EXTRACT TO READ =>
+ + +

# Gibraltar TV news - whats your opinion



## Williams2 (Sep 15, 2013)

I was asked a question by a Brit driving down to stay in Tarifa on holiday.
Whether tuning into GBC Television on he's Laptop would include a 'Whats
on in Spain' in their daily or weekly schedules - that would keep him 
abreast of local Fiesta's and Carnivals in the towns and villages 
surrounding the Rock of Gibraltar and whether GBC TV have a Today in
Spain news bulletin.
He's angle being that with GBC broadcasting in English - he will get an
English version of any newsworthy items happening in Spain without
having to watch Spanish TV news in Espanol.

Never having watched Gibraltar TV - I couldn't say whether GBC News
include a good - Today in Spain, news bulletin or round up of
Carnivals, Fiesta's and celebrations taking place around the Rock of
Gibraltar area of Spain or not.

Perhaps Expats in Spain living near the Rock can give their opinion
of GBC TV News coverage of news worthy items in Spain.


----------



## Williams2 (Sep 15, 2013)

Come to think of it - have GBC TV & radio tried to enlarge their audience
base by reaching out to the British Expat communities in southern Spain
with appropriate programs and current affairs programs that address 
their needs and interest in life in Spain.
Of course GBC TV would be going beyond the confines of the Rock but
with such a large English speaking audience out there in Southern Spain,
no doubt there would be the demand for it.


----------



## jimenato (Nov 21, 2009)

I've never watched it and I don't know anyone who does and I've lived in this area for many years. I doubt they do much programming directed towards Brits in Spain. 

There are various English language radio stations up and down the CDS which might well give that sort of info but I doubt they would reach to Tarifa.

The Spanish aren't terribly good at advertising their fiestas and other events, everybody just seems to know when everything's going to happen.


----------



## mrypg9 (Apr 26, 2008)

Life is easier if you take the trouble to learn even basic Spanish.
The last time I looked out of my window I found I was in Spain


----------



## Alcalaina (Aug 6, 2010)

I'm guessing it's not worth his while learning Spanish if he's just going to Tarifa on holiday. It's a pretty cosmopolitan place where most languages are spoken.

To follow news of Spain in English your friend is best off reading online newspapers like El Pais in English or The Local. Gibraltar news is very parochial, they aren't really interested in what's happening across the border.

GoTarifa.com will tell him what's going on in the town.


----------



## Williams2 (Sep 15, 2013)

Alcalaina said:


> I'm guessing it's not worth his while learning Spanish if he's just going to Tarifa on holiday. It's a pretty cosmopolitan place where most languages are spoken.
> 
> To follow news of Spain in English your friend is best off reading online newspapers like El Pais in English or The Local. Gibraltar news is very parochial, they aren't really interested in what's happening across the border.
> 
> GoTarifa.com will tell him what's going on in the town.


Ok thanks for that - I know you guy's keep 'banging the table' about Expats
must learn Spanish ( I agree ) but for tourists, holidaymakers and day trippers
who might be in France one week, Spain the next - oh and let's take in
Portugal or Morroco before going back to the UK ( thinking were expecting too
much of them here ) when all they are after is to see the sights, get in a
Suntan and jet off back home.

+ + +

WHAT YOU NEED TO DO =>
1. Answer these questions about the forum thread on Gibraltar TV news:
(a) Where was the Brit driving down to stay on holiday?
(b) Which two online newspapers does Alcalaina suggest for following news of Spain in English?
(c) Which website does Alcalaina say will tell him what's going on in the town?
2. Echo part of the records: begin at the line that contains "Task: Open scpc-audit log in new window icon" and stop after the line that contains "(x=570, y=706)".
The forum thread and the records come from unrelated sources.

+ + +

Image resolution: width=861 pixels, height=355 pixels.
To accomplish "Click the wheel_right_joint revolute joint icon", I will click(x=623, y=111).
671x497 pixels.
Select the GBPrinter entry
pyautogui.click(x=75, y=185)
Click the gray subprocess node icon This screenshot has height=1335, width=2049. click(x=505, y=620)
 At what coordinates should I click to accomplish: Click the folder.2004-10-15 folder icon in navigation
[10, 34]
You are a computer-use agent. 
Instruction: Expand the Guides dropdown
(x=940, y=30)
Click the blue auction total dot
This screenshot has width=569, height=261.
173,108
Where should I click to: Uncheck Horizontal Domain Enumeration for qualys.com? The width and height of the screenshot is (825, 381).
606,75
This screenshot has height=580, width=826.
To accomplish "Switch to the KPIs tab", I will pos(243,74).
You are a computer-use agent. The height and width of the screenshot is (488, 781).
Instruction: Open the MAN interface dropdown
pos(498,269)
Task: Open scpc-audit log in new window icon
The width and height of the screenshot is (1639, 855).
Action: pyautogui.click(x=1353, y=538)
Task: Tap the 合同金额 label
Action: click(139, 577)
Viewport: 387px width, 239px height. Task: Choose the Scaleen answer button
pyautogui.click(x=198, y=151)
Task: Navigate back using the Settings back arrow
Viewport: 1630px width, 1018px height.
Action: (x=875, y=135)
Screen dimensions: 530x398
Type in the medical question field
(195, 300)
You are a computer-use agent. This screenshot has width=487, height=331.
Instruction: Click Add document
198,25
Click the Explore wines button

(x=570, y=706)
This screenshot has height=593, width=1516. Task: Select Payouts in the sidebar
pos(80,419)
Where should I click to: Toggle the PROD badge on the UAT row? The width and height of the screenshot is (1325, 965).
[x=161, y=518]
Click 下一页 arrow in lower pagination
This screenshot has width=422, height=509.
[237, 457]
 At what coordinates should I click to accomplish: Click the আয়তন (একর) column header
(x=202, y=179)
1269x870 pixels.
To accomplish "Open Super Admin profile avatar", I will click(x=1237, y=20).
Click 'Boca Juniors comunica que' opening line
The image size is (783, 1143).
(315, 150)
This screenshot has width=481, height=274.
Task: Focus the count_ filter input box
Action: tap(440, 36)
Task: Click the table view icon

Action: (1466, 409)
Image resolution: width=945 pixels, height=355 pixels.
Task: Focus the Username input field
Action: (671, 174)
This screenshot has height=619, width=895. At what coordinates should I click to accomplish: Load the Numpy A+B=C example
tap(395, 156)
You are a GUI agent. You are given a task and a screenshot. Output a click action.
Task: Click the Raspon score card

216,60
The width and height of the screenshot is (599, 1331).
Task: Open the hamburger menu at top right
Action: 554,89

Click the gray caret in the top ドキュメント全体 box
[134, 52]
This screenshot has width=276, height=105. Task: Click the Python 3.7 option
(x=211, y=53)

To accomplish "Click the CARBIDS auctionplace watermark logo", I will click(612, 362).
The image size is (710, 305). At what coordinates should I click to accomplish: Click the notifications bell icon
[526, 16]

+ + +

RESULTS FOR THE EXERCISE =>
1.
(a) Tarifa
(b) El Pais in English and The Local
(c) GoTarifa.com

2.
Task: Open scpc-audit log in new window icon
The width and height of the screenshot is (1639, 855).
Action: pyautogui.click(x=1353, y=538)
Task: Tap the 合同金额 label
Action: click(139, 577)
Viewport: 387px width, 239px height. Task: Choose the Scaleen answer button
pyautogui.click(x=198, y=151)
Task: Navigate back using the Settings back arrow
Viewport: 1630px width, 1018px height.
Action: (x=875, y=135)
Screen dimensions: 530x398
Type in the medical question field
(195, 300)
You are a computer-use agent. This screenshot has width=487, height=331.
Instruction: Click Add document
198,25
Click the Explore wines button

(x=570, y=706)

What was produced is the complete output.